Exercise tasks
- A) Decide whether each statement below agrees with the YugabyteDB backup overview, answering yes or no and quoting the deciding words from it. (i) YugabyteDB's distributed backups rely on traditional database dumps. (ii) The time a backup takes does not depend on how much data there is. (iii) A backup is a copy of a snapshot that stays on the cluster.
- B) Write out the passage of the YugabyteDB backup overview starting at "Snapshot Architecture" and ending at "of that snapshot.".

Text extract
** Begin **
Skip to main content
YugabyteDB provides efficient distributed backup and restore capabilities designed for massive scalability without requiring full table scans.

Overview

YugabyteDB implements distributed backups using immutable file snapshots rather than traditional database dumps. This approach:
  • Scales to large datasets - Time is independent of data size
  • Maintains ACID consistency - Distributed transactions handled correctly
  • Preserves recent updates - All committed transactions before snapshot included
  • Works across topologies - Restore to same or different cluster configurations

Snapshot Architecture

A snapshot is a read-only copy of the database created as a list of immutable files. A backup is an off-cluster copy of that snapshot.
** End **
Information supplied
** Begin **
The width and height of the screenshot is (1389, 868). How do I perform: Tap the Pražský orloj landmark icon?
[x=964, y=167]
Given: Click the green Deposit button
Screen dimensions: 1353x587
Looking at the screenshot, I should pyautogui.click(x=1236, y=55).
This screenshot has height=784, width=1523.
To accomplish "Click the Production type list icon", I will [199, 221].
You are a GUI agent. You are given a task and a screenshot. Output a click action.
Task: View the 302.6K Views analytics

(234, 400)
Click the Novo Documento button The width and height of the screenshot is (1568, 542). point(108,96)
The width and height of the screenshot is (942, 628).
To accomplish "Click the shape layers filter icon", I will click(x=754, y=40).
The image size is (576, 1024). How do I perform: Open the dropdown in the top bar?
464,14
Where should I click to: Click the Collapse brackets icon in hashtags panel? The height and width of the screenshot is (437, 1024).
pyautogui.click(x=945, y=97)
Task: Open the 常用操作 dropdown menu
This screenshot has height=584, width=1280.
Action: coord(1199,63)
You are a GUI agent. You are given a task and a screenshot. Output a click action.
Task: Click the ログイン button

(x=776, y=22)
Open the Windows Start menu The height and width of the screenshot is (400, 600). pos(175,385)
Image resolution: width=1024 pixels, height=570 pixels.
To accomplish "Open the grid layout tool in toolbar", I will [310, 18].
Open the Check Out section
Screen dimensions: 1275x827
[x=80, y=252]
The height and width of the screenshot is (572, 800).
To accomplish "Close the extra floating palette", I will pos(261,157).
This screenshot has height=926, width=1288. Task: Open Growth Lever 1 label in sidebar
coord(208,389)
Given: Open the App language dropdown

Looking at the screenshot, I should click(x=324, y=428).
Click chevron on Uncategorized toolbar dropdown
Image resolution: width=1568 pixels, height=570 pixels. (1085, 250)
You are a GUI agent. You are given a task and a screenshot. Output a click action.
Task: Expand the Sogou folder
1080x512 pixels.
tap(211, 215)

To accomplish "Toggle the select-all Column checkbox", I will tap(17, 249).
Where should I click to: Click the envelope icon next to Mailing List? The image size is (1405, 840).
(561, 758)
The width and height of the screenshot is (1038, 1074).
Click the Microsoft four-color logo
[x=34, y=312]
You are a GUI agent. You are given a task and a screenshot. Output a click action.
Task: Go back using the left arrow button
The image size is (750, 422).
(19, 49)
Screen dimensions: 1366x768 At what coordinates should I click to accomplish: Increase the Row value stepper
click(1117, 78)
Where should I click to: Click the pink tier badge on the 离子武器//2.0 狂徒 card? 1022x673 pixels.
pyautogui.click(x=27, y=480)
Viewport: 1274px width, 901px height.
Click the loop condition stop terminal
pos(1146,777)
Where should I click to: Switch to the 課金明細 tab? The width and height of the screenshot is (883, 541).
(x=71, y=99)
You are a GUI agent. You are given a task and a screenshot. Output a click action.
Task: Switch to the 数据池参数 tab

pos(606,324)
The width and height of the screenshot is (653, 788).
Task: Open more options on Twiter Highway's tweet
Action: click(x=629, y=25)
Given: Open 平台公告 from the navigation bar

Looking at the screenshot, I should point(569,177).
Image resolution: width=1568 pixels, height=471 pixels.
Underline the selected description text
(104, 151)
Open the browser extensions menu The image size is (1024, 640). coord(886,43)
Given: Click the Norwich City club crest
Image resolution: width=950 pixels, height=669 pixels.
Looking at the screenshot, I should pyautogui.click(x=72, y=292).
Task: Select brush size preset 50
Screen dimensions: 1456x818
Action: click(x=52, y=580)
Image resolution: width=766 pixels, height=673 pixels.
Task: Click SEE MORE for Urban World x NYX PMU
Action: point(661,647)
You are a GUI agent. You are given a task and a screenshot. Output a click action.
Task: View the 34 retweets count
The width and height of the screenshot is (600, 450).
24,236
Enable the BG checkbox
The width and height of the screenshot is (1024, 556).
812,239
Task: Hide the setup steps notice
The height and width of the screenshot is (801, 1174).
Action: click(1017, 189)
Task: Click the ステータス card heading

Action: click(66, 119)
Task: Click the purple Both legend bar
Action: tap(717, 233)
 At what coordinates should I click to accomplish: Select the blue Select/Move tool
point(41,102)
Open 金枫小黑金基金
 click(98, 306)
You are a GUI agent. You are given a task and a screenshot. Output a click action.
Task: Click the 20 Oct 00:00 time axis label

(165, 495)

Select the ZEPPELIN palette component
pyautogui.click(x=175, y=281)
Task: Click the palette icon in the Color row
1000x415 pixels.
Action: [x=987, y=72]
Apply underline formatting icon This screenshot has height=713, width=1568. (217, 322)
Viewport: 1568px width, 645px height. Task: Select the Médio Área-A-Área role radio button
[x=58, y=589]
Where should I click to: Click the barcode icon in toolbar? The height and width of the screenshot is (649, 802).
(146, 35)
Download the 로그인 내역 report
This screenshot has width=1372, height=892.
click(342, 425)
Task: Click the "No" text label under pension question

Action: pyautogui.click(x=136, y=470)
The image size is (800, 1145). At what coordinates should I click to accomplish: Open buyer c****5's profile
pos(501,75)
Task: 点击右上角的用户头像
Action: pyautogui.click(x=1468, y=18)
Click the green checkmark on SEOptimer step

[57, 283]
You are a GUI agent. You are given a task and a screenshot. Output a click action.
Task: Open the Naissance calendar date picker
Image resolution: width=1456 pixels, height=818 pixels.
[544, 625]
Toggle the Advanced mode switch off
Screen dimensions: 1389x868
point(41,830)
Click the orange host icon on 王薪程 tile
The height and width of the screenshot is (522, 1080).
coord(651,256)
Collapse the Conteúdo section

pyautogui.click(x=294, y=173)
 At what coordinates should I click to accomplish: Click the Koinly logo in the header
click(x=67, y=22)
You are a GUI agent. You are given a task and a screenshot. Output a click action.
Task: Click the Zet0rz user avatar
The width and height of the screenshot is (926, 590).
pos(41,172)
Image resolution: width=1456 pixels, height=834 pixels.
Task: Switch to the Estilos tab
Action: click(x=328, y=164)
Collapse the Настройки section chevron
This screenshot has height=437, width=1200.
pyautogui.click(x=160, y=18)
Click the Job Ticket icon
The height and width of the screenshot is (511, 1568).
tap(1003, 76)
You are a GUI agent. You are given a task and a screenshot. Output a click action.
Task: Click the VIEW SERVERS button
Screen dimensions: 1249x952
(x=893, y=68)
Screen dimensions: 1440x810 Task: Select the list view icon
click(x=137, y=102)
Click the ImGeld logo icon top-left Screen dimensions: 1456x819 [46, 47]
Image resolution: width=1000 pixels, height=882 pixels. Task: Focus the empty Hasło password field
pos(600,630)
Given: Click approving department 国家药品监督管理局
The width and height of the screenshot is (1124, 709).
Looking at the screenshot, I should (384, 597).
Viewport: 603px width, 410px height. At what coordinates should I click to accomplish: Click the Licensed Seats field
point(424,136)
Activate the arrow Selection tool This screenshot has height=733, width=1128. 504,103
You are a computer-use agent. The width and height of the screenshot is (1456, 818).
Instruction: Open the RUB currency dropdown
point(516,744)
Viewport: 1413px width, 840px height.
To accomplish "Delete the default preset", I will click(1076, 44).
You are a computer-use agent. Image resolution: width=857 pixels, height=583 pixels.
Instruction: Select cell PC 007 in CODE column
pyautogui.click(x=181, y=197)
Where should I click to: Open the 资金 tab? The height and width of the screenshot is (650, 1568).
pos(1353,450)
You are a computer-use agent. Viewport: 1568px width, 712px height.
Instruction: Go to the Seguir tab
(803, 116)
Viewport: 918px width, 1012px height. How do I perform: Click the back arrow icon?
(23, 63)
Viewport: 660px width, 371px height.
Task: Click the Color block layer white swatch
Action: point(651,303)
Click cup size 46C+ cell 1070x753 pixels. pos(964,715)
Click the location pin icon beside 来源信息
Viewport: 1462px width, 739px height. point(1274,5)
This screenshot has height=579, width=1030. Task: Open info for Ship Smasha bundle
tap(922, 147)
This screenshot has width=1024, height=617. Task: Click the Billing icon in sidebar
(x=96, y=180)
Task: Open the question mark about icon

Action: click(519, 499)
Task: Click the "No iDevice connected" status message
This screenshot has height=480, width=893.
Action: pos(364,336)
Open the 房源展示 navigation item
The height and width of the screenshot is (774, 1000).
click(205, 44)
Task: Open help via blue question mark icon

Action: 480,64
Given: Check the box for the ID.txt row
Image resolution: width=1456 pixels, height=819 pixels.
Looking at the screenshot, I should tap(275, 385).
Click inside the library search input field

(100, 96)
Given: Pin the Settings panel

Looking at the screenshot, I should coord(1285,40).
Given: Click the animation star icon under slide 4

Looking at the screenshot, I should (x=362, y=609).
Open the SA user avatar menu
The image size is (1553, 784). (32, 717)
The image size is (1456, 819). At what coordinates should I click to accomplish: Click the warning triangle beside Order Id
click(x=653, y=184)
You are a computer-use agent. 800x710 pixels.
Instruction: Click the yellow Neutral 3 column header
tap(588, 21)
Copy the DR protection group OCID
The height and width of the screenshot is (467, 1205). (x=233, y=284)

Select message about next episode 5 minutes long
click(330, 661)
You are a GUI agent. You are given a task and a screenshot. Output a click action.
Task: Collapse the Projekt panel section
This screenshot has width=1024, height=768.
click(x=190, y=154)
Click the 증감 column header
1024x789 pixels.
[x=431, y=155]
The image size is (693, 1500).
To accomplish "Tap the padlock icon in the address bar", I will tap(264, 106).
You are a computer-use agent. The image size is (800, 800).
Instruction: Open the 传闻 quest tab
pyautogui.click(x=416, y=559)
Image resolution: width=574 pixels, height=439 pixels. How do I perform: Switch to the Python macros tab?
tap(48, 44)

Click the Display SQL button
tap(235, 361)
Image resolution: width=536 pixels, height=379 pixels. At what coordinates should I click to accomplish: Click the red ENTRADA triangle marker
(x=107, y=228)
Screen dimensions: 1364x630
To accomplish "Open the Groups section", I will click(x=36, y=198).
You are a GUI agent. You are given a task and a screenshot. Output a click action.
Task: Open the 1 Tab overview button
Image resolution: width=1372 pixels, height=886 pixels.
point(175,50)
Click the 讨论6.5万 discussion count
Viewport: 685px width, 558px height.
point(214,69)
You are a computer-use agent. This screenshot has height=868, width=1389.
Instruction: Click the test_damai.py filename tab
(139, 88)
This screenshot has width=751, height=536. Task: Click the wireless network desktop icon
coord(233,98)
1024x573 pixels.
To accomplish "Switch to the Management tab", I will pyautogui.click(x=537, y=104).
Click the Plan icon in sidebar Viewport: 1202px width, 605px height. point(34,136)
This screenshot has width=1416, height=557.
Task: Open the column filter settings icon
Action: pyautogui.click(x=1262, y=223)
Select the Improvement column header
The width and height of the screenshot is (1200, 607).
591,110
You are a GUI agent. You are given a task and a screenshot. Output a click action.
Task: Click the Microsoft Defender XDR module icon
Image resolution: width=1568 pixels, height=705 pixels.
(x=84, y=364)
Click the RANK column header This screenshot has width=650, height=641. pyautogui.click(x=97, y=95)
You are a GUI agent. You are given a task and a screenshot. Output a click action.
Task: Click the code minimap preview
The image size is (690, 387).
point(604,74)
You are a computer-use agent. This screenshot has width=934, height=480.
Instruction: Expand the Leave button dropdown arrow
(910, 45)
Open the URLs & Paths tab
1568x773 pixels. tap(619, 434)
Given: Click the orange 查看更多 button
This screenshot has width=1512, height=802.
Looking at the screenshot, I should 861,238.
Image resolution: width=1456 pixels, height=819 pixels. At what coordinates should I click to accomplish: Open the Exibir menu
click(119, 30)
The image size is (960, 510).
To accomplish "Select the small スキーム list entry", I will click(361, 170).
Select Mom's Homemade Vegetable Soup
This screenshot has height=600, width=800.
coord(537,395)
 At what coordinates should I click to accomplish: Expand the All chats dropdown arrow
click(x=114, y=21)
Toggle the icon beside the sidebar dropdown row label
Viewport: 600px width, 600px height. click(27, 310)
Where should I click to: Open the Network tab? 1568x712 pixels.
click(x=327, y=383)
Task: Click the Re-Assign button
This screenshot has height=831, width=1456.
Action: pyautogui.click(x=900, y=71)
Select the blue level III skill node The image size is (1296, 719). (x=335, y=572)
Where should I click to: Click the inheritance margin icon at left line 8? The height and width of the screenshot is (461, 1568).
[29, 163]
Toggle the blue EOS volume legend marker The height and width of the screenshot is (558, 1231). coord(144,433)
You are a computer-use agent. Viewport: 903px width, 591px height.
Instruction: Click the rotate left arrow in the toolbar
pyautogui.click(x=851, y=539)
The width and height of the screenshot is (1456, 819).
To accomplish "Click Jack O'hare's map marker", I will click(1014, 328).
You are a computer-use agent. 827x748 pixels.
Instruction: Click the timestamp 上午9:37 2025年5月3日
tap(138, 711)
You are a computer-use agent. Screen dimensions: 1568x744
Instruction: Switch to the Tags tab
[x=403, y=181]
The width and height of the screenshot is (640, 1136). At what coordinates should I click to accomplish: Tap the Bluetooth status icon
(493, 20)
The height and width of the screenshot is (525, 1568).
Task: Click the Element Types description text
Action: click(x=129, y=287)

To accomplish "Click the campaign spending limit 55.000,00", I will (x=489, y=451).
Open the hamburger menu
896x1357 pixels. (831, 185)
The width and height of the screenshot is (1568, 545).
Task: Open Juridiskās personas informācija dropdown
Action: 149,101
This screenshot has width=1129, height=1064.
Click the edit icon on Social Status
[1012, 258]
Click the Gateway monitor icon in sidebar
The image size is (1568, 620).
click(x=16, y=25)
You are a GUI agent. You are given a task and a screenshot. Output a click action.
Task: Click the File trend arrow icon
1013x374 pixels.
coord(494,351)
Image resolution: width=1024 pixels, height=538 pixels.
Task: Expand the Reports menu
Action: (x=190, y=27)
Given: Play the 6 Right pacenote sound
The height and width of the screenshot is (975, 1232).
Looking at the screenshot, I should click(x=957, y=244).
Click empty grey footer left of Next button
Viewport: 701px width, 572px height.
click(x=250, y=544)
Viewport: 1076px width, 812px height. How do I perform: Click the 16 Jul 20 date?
** End **
Answers to each task
- A)
(i) No: "YugabyteDB implements distributed backups using immutable file snapshots rather than traditional database dumps."
(ii) Yes: "Time is independent of data size"
(iii) No: "A backup is an off-cluster copy of that snapshot."

- B)
Snapshot Architecture

A snapshot is a read-only copy of the database created as a list of immutable files. A backup is an off-cluster copy of that snapshot.